The car windows did not roll up and down—you slid them open and closed by hand, which saved on the weight and expense of window hardware. No radio was installed, and neither were seat belts (few cars of the era had them). But Issigonis, a chain-smoker, made sure the car had an ashtray.
SMALL WONDER
Issigonis wanted the Mini to have a 948cc engine that would have given the car quick acceleration and a top speed of more than 90 mph. But he worried that it might be too powerful for ordinary drivers to handle, so he had a couple of engineers take the car for a test drive. They flipped the car. Issigonis replaced the engine with an 848cc engine. New top speed: 72 mph. That might not sound like much, but the Mini was faster than just about any other small car of the day, including the VW Beetle, which had a top speed of 68 mph. That, combined with the stiff suspension and the placement of the wheels at the four corners of the car, gave it go-kart-like handling that was absolutely thrilling. BMC head Leonard Lord realized it the first time he took the prototype out for a test drive in July 1958: He was gone only five minutes before he roared back to the plant at top speed, braked sharply, and jumped out of the car. “Build it!” he ordered. The first production Minis rolled off the assembly line
in early 1959.
There are no Cubans on Facebook. (Private Internet access is banned in Cuba.)
LITTLE INTEREST
As fun as the Minis were to drive, it took them a while to catch on. They were, after all, tiny. Compared to ordinary British cars, they looked pretty silly. They were also noisy, spartan, and underpowered by big-car standards. Even the car’s low price—£500, or about $1,400—may have put buyers off. How good could a car that small and that cheap really be?

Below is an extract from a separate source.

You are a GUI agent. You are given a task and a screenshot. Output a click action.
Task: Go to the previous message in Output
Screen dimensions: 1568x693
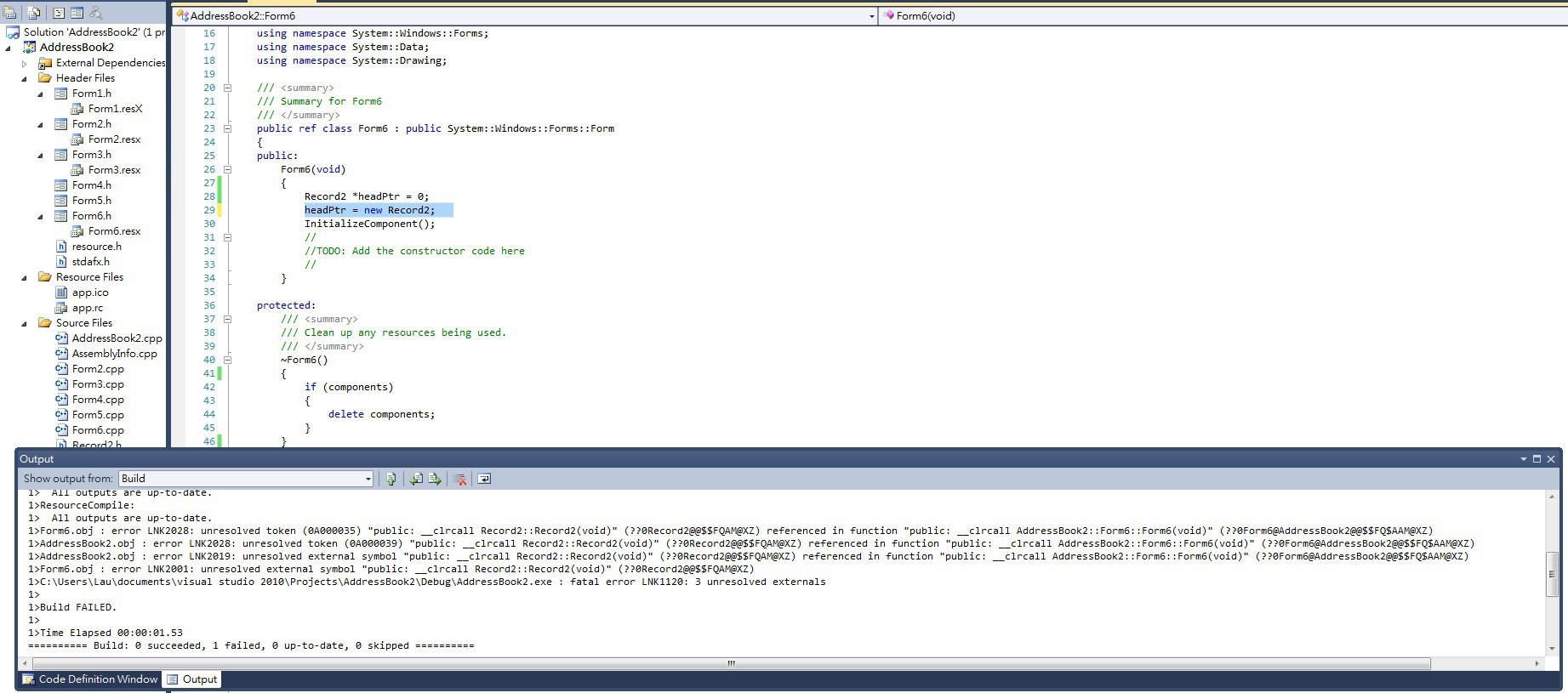pyautogui.click(x=416, y=479)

But as more people experienced the thrill of driving one, word of mouth began to spread and demand surged. BMC sold 116,000 Minis in 1960, not bad for the car’s first full model year, and sales climbed quickly from there, passing 157,000 in 1961. The introduction of the Mini Cooper, a suped-up racing Mini designed by Formula One racing legend John Cooper in July 1961, followed by the even sportier Mini Cooper S in 1963, generated even greater interest, pushing sales past the 240,000 mark for 1964. (John Cooper was paid £2—around $5.40—for every Mini Cooper sold, just for the use of his name.) Sales remained strong through the rest of the decade, finally peaking in 1971, when more than 318,000 Minis were sold.
NO CLASS
Within just a year or two of its introduction, the Mini became the car to be seen in for British film stars, the London “in crowd,” and celebrities around the world. Peter Sellers bought one, so did Mick Jagger, Paul Newman, Steve McQueen, Bridget Bardot, all four of the Beatles, and at least one of the Monkees. King Hussein of Jordan owned one, so did Princess Grace of Monaco. Prince Charles learned to drive in his, and he wasn’t alone—in the years to come more British subjects would learn to drive in a Mini than in any other car. In this most class-conscious of societies, here was Britain’s first (and probably last) truly classless car—everybody wanted to own one, and almost anybody could afford to buy one. No British car before or since has had the Mini’s widespread appeal. Few cars have enjoyed the long life that it had: There were plenty of improvements over the years to be sure (roll-up windows were standard after 1969, heaters after 1974), but the same basic car stayed on the market from 1959 until the year 2000. In that time it sold more than 5.3 million cars—that’s an average of nearly 2,500 cars a week, every week, for 41 years.